→ **WORK REQUIRED**: When the word "chart" shows up in a line of the records below, copy that line.

→ **SUPPLIED DATA**:
=====

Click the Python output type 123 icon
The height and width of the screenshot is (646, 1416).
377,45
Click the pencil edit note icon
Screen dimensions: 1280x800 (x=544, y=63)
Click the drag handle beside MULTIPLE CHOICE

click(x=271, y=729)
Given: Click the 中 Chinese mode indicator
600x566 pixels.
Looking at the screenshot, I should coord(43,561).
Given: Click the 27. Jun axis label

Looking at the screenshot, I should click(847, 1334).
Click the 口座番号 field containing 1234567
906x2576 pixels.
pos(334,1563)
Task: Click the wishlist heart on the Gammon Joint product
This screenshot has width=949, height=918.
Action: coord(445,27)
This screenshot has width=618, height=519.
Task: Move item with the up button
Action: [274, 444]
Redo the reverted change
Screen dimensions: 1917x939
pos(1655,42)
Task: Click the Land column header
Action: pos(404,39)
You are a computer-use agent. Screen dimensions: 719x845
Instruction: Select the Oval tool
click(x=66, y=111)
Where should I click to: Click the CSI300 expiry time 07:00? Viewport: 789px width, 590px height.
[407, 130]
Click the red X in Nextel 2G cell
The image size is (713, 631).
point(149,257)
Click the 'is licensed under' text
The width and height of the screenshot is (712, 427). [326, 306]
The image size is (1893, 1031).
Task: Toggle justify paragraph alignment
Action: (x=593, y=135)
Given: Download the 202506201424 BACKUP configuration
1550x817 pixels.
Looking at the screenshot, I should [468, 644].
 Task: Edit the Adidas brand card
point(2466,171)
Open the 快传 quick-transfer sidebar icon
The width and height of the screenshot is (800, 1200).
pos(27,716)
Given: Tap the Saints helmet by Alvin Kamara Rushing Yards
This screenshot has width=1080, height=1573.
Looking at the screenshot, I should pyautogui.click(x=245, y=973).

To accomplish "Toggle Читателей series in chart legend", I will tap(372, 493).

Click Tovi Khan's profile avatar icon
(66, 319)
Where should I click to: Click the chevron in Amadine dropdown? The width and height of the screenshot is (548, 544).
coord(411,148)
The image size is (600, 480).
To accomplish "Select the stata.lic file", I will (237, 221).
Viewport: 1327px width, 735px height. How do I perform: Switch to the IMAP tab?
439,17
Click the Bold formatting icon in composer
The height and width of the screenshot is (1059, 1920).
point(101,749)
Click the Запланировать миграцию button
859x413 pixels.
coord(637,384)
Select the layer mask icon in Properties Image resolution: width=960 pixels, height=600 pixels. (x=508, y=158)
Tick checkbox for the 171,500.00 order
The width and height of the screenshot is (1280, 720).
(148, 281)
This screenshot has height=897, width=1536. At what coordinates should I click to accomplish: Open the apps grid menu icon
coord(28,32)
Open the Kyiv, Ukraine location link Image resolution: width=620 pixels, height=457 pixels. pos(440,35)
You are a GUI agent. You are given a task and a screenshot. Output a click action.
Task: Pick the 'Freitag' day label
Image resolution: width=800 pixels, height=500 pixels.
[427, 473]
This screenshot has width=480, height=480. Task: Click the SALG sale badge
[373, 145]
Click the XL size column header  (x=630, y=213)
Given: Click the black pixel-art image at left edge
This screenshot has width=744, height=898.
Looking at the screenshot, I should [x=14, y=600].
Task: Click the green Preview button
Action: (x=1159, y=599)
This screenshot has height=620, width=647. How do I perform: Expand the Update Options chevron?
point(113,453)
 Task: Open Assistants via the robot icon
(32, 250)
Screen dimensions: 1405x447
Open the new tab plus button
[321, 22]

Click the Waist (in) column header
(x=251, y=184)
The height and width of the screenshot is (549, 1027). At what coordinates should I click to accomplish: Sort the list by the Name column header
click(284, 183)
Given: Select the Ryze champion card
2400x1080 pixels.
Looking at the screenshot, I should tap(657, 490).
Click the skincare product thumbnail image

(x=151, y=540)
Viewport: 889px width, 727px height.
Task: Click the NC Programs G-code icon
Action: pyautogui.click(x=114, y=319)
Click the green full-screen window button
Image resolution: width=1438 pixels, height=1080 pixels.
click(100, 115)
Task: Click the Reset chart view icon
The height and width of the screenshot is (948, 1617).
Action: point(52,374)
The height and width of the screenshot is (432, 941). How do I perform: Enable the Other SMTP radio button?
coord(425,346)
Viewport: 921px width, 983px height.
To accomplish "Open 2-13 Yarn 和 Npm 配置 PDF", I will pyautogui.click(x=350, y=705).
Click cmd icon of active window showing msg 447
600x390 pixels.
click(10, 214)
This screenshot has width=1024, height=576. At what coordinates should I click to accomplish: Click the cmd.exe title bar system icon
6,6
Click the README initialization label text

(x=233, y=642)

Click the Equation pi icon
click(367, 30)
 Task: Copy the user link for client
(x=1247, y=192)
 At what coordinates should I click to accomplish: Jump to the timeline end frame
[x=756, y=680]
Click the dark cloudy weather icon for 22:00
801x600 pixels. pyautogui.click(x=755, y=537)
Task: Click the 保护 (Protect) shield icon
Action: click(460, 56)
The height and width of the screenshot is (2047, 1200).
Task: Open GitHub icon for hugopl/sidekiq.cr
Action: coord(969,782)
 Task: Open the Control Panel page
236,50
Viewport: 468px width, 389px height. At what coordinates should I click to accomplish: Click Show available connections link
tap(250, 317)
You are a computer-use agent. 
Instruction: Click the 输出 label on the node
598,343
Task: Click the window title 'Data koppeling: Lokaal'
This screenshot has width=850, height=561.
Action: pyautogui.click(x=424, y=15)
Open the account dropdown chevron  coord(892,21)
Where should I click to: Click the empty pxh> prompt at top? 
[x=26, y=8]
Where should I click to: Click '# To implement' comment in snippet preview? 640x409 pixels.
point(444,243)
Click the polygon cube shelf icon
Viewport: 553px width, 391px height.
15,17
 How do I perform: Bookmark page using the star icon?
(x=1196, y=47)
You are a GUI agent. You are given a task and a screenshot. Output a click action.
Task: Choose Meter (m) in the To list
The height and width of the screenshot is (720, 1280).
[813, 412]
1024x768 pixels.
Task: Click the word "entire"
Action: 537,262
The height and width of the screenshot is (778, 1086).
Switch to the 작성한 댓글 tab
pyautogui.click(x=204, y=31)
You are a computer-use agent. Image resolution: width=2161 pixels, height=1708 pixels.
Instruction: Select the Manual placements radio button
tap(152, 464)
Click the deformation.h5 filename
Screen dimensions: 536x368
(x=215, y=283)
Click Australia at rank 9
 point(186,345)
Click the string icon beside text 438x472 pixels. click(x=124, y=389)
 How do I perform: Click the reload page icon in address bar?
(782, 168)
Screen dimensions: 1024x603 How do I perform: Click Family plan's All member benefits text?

=====

→ **ANSWER AREA**:
To accomplish "Toggle Читателей series in chart legend", I will tap(372, 493).
Task: Click the Reset chart view icon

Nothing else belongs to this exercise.